(Element lookup listing)
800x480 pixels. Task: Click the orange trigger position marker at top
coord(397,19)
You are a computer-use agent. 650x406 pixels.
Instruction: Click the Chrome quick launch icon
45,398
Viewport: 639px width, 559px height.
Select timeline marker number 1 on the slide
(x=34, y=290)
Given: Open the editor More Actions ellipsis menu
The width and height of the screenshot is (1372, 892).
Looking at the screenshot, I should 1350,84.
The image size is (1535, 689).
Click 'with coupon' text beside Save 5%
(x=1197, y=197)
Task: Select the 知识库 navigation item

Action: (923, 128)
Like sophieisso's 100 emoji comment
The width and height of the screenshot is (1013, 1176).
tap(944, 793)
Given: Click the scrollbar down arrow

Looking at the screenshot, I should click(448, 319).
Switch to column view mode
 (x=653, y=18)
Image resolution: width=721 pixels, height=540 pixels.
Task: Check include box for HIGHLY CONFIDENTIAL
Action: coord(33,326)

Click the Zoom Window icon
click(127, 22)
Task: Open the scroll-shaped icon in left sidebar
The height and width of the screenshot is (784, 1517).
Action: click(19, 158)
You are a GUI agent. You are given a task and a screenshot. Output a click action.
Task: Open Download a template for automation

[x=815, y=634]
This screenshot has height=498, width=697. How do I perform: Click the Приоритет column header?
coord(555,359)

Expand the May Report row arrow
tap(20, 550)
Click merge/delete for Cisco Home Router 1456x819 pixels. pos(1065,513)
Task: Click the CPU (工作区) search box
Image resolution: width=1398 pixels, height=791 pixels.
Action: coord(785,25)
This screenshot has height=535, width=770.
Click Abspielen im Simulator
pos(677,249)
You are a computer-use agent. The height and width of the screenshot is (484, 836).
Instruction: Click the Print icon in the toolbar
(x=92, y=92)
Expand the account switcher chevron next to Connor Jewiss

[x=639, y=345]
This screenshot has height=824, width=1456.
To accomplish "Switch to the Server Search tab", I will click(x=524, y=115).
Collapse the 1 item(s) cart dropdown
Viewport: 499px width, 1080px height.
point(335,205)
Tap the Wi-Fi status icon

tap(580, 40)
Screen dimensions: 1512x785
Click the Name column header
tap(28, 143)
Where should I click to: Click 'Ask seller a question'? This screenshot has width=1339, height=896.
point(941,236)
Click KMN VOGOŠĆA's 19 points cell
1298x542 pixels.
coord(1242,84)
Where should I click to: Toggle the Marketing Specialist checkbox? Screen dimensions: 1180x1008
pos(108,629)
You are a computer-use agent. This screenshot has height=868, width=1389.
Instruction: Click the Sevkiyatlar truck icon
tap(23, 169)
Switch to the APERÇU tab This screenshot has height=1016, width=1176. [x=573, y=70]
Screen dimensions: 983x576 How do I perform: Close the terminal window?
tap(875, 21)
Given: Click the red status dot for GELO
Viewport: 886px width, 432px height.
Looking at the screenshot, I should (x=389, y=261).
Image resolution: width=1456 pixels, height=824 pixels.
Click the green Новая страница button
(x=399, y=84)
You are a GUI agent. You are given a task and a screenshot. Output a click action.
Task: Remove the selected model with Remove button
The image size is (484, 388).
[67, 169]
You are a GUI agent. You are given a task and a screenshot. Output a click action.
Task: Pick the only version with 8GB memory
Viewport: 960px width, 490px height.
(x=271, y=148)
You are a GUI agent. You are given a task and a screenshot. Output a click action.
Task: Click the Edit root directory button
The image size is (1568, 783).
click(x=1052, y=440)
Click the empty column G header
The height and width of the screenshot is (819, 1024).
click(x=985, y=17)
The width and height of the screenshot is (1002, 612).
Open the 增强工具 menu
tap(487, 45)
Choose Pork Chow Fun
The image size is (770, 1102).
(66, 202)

- _PROMPT_: Copy out the lines of the listing above, unchanged, for the stretch from the line containing "You are a computer-use agent. The" through the line containing "(x=271, y=148)", with both of those lines included.

- _SOLUTION FOR THIS TASK_:
You are a computer-use agent. The height and width of the screenshot is (484, 836).
Instruction: Click the Print icon in the toolbar
(x=92, y=92)
Expand the account switcher chevron next to Connor Jewiss

[x=639, y=345]
This screenshot has height=824, width=1456.
To accomplish "Switch to the Server Search tab", I will click(x=524, y=115).
Collapse the 1 item(s) cart dropdown
Viewport: 499px width, 1080px height.
point(335,205)
Tap the Wi-Fi status icon

tap(580, 40)
Screen dimensions: 1512x785
Click the Name column header
tap(28, 143)
Where should I click to: Click 'Ask seller a question'? This screenshot has width=1339, height=896.
point(941,236)
Click KMN VOGOŠĆA's 19 points cell
1298x542 pixels.
coord(1242,84)
Where should I click to: Toggle the Marketing Specialist checkbox? Screen dimensions: 1180x1008
pos(108,629)
You are a computer-use agent. This screenshot has height=868, width=1389.
Instruction: Click the Sevkiyatlar truck icon
tap(23, 169)
Switch to the APERÇU tab This screenshot has height=1016, width=1176. [x=573, y=70]
Screen dimensions: 983x576 How do I perform: Close the terminal window?
tap(875, 21)
Given: Click the red status dot for GELO
Viewport: 886px width, 432px height.
Looking at the screenshot, I should (x=389, y=261).
Image resolution: width=1456 pixels, height=824 pixels.
Click the green Новая страница button
(x=399, y=84)
You are a GUI agent. You are given a task and a screenshot. Output a click action.
Task: Remove the selected model with Remove button
The image size is (484, 388).
[67, 169]
You are a GUI agent. You are given a task and a screenshot. Output a click action.
Task: Pick the only version with 8GB memory
Viewport: 960px width, 490px height.
(x=271, y=148)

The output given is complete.